§ **SET PROBLEM 1**: Copy out, word for word, the part of the media convergence debate that runs from "My Lords, I" up to and including "a good whirl.".
§ **SET PROBLEM 2**: In the media convergence debate, which paragraph of the report identifies the fragmentation of audiences and revenues as one of the risks of convergence?

**** PASSAGE GIVEN

I briefly draw reference to paragraph 155 of the report, where we pointed out that one of the risks of convergence is the fragmentation of audiences and revenues, which could impact adversely on investment in high-production-value content. As ITV pointed out in a recent briefing note, the sustainability of their investment in content depends on their ability to make a viable financial return on their investment and also, obviously, to reach large audiences. I entirely agree with ITV that in a digital age, an effective intellectual property regime is vital. It is essential that any exceptions from intellectual property protection are as narrowly and well defined as possible. Advertising revenues are no longer sufficient to ensure continued investment in world-class drama programmes. I call on the Government to give assurances that a strong intellectual property framework will be incorporated into the forthcoming communications White Paper.

I noted that, in the Government’s response to our report that, while the process of convergence poses a challenge for how we continue to ensure public expectations about content standards, the time is not yet right for convergence of linear and non-linear regulation. There should be no movement to reduce the amazing opportunities that are presented by convergence and the internet more broadly. Regulation should not stand in the way of innovation but, equally, more needs to be done to address the challenges facing media convergence. I agree with the noble Lord, Lord Gordon, that there is a need for some form of regulation of the internet.

In conclusion, there needs to be an evolutionary approach to the regulatory framework to keep pace with this rapidly changing world. I wholeheartedly support the recommendations in this report and hope that many of them will be incorporated into the forthcoming communications White Paper.

My Lords, I thank the committee for its excellent report. I probably should say “latest in a range of excellent reports” because in recent years the committee has been doing exemplary work, stalking around the areas to do with communications and the audio-visual sector more generally and bringing forward a range of proposals and ideas which are fantastically useful to those who are interested in this area. Indeed, it confirms the rightness of your Lordships’ House in deciding that the committee should continue; long may it do so. I also thank those who have contributed to the debate today. We are small in number but high in quality. We have certainly given most of the main recommendations in the report a good whirl.

The report starts in relatively easy mode. It takes as its typical reader someone—not unlike myself, I suspect—who does not really understand what exactly they are talking about, and tries to explain what media convergence is. I was okay for the first three or four lines. In fact, I think I could answer a certain number of questions on the first three or four paragraphs. I liked the bit that said that it was a technological phenomenon where the various platforms come together, but that does not really help us get into the question of how, when and on what basis regulatory and other measures might be needed to deal with this brave new world.

I was happy to read the quote from Lara Fielden, who explains in essence what we are talking about:

“Newspapers are not just printed but online and carry video packages with the look and feel of traditional TV; broadcasters publish websites including text-based articles similar to online print offerings; scheduled programmes are broadcast but also available on-demand, on digital channels and a variety of websites; user-generated material vies for online audiences alongside professionally produced content; professional and amateur bloggers share the same debates”.

********
**** MATERIAL SUPPLIED

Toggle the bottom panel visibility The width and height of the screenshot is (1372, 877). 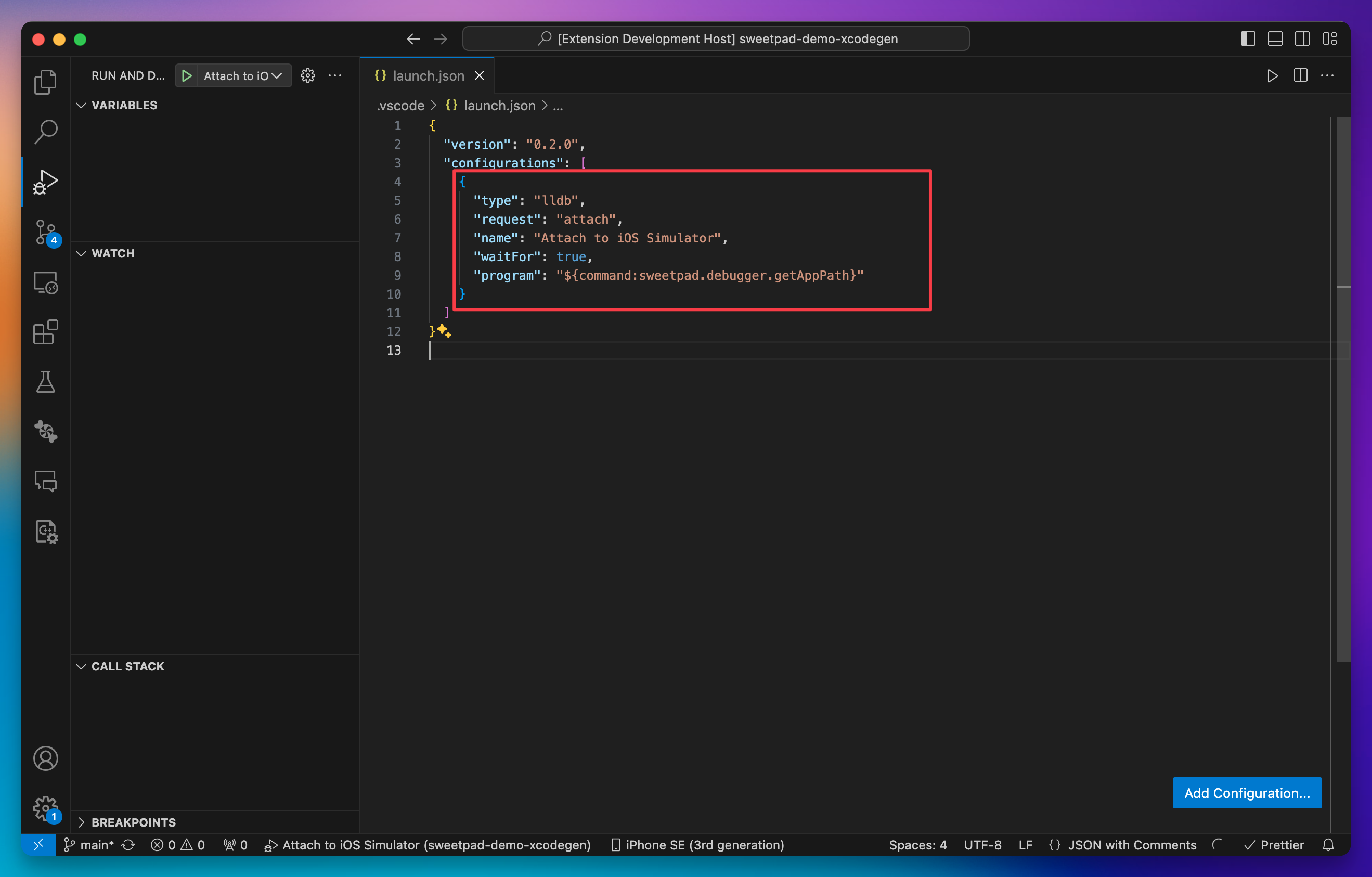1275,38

********
**** MATERIAL SUPPLIED

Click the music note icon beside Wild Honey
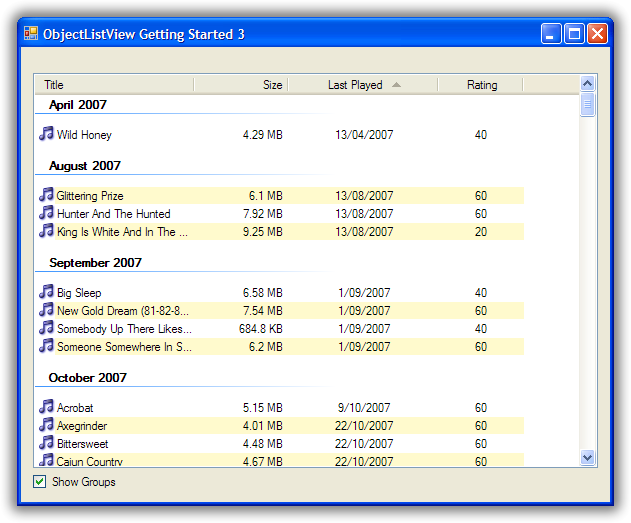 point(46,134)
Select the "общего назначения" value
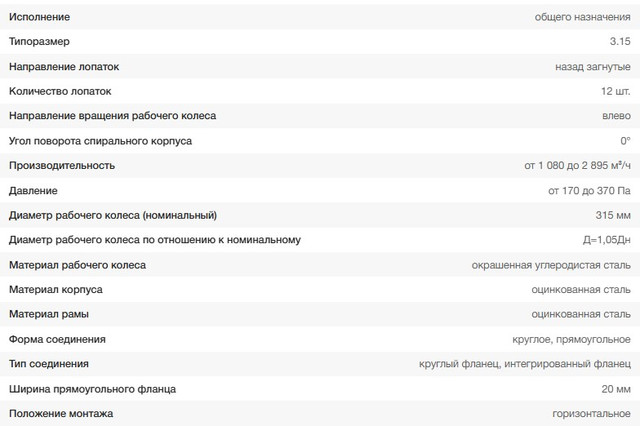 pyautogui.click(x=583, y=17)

********

§ **SOLUTION 1**:
My Lords, I thank the committee for its excellent report. I probably should say “latest in a range of excellent reports” because in recent years the committee has been doing exemplary work, stalking around the areas to do with communications and the audio-visual sector more generally and bringing forward a range of proposals and ideas which are fantastically useful to those who are interested in this area. Indeed, it confirms the rightness of your Lordships’ House in deciding that the committee should continue; long may it do so. I also thank those who have contributed to the debate today. We are small in number but high in quality. We have certainly given most of the main recommendations in the report a good whirl.

§ **SOLUTION 2**: Paragraph 155